On the other side of the tracks, we note that Cole Porter and the
American folklorist and composer John Jacob Niles both studied at Vincent
d'Indy's Schola Cantorum.  Despite the myth of him "warbling his native
wood-notes wild," Gershwin studied with a whole faculty of comosers,
including cutting-edge modernist Henry Cowell.  A host of jazz greats
like Duke Ellington and Lester Young listened to Debussy and Ravel.  The
founders of bop and post-bop turned to Bartok and Schoenberg.  Benny
Goodman inspired Copland.

It unsettles me when this sort of two-way commerce doesn't take place.  As
much as I like the music of Anton Webern, it bothers me that, in contrast
to most major comosers of Western music, it sounds hermetically sealed, so
that nothing "low" or "impure" sneaks in.  It means to me that he's simply
not listening to anybody but himself, while most great musicians --
classical and vernacular -- are always on the alert for a vibrant sound
they haven't heard before.  Musicologists have built careers on finding
the folk music in Haydn's music, for example, and Mozart stole from (and
*transformed*, of course) everybody.  Brahms spent many years arranging
German folk music, as well as writing his own.

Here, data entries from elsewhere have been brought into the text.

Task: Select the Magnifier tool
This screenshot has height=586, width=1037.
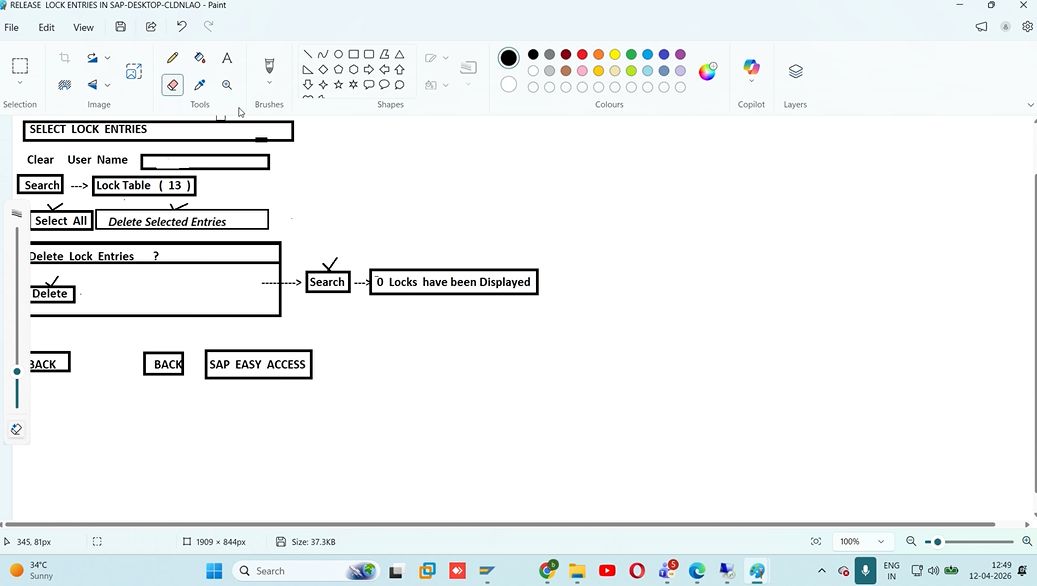Action: [x=227, y=86]
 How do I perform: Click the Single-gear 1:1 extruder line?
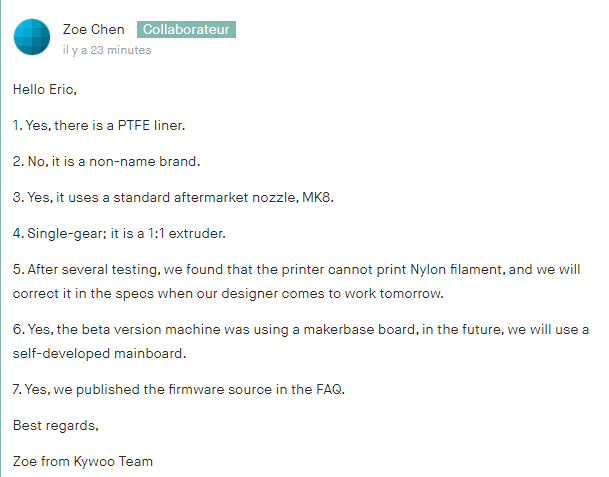pyautogui.click(x=119, y=233)
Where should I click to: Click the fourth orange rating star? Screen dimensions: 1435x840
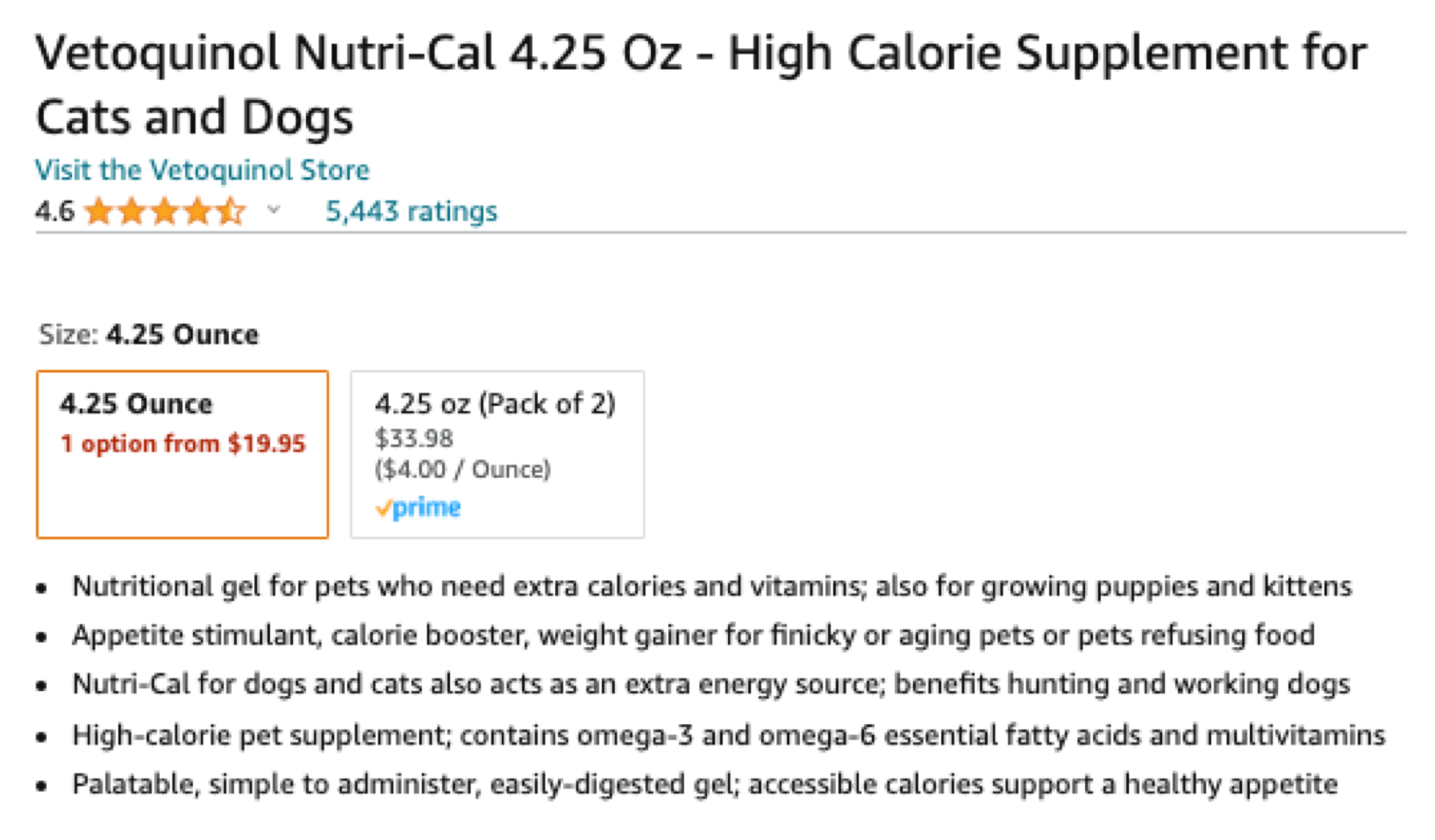click(x=198, y=211)

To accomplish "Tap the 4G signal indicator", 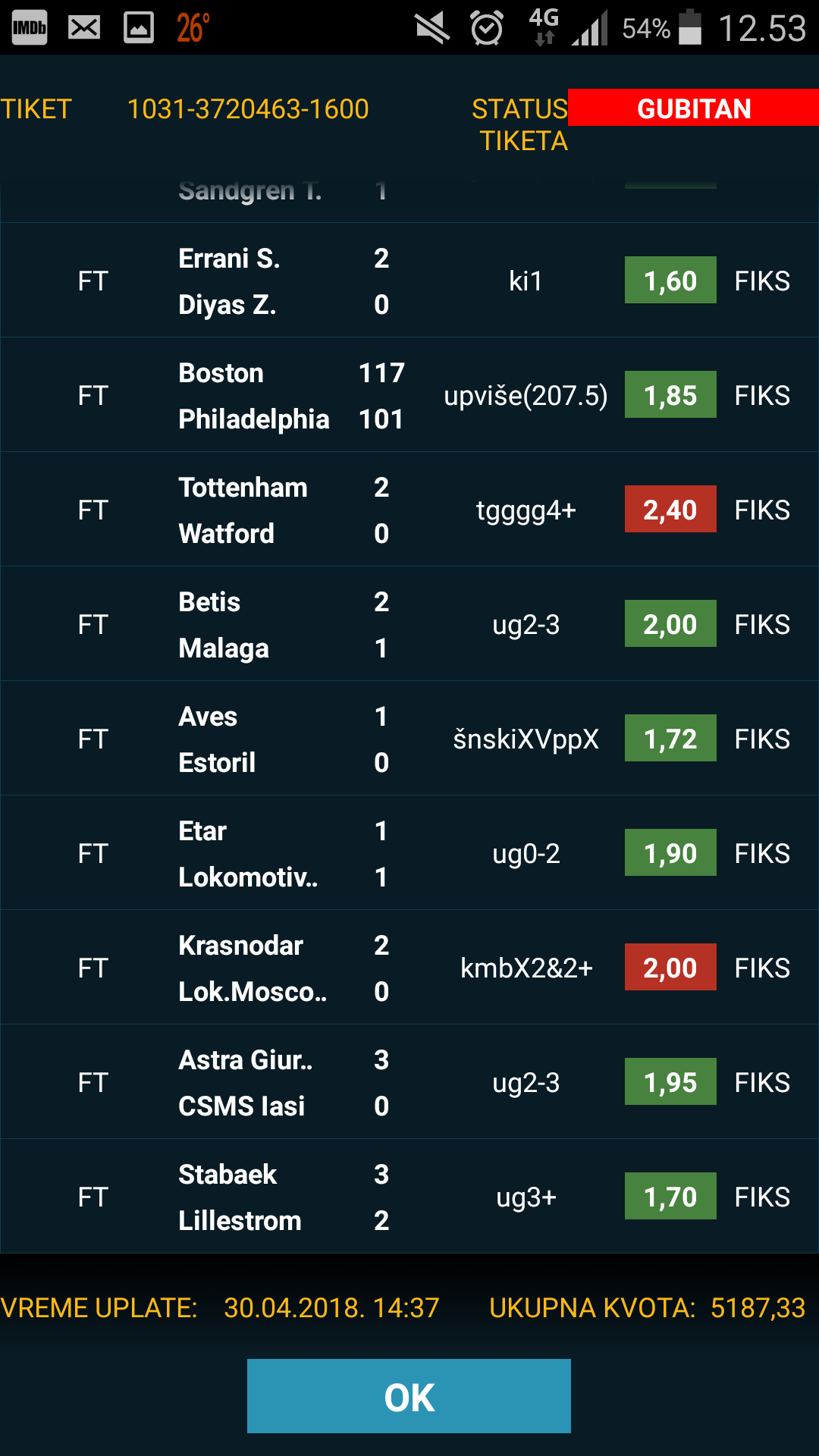I will pyautogui.click(x=544, y=27).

On the other hand, people don't listen to classical in the numbers that
they listen to rock, and the classical market, people tell us, apparently
ages and shrinks.  This is just as limiting.  Music doesn't begin and end
with neo-punk.  Ironically, the radical turn-off has happened just as
music's creators are beginning to talk to one another again.  For at least
20 years, classical musicians seem to have ignored rock and the vitality
that comes with it, but it turns out that rock had eluded them.  Young
composers have begun to incorporate such groups as Led Zeppelin and the
solos of Jimi Hendrix, for example, into their own work.  Wynton Marsalis
recently won the Pulitzer Prize for Blood on the Fields, a work that owes
as much to Bartok as to Parker.  Frank Zappa, probably the only composer
so touched, wrote cantatas bassed on doo-wop *and* Edgar Varese.

Apparently, it's time for pop to aim for symphonic reach and for symphonies
to dance.

RECOMMENDED LISTENING:
   Bernstein, Adams, Kernis, Schiff, Larsen, Harbison, Torke, Moran,
   Argento, Daugherty, Rouse.  Dance Mix; Baltimore Symhony Orchestra/David
   Zinman.  Argo 444 454-2.

  Bernstein: Prelude, Fugue and Riffs
  Copland: Clarinet Concerto
  Stravinsky: Ebony Concerto
  Gould: Derivations for Clarinet and Band
  Bartok: Contrasts
  Benny Goodman (clarinet), Columbia Jazz Combo, Columbia Symhony
  Orchestra/conducted by the composers; Joseph Szigeti (violin), Bela
  Bartok (piano).  CBS Masterworks MK 42227.

  Lokumbe:  African Portraits.  Hannibal Lokumbe (trumpet) and others.
  Chicago Symphony Orchestra/Daniel Barenboim.  Teldec 98802.

  Zappa: We're Only in It for the Money.  Frank Zappa.  Rykodisc USA 10503.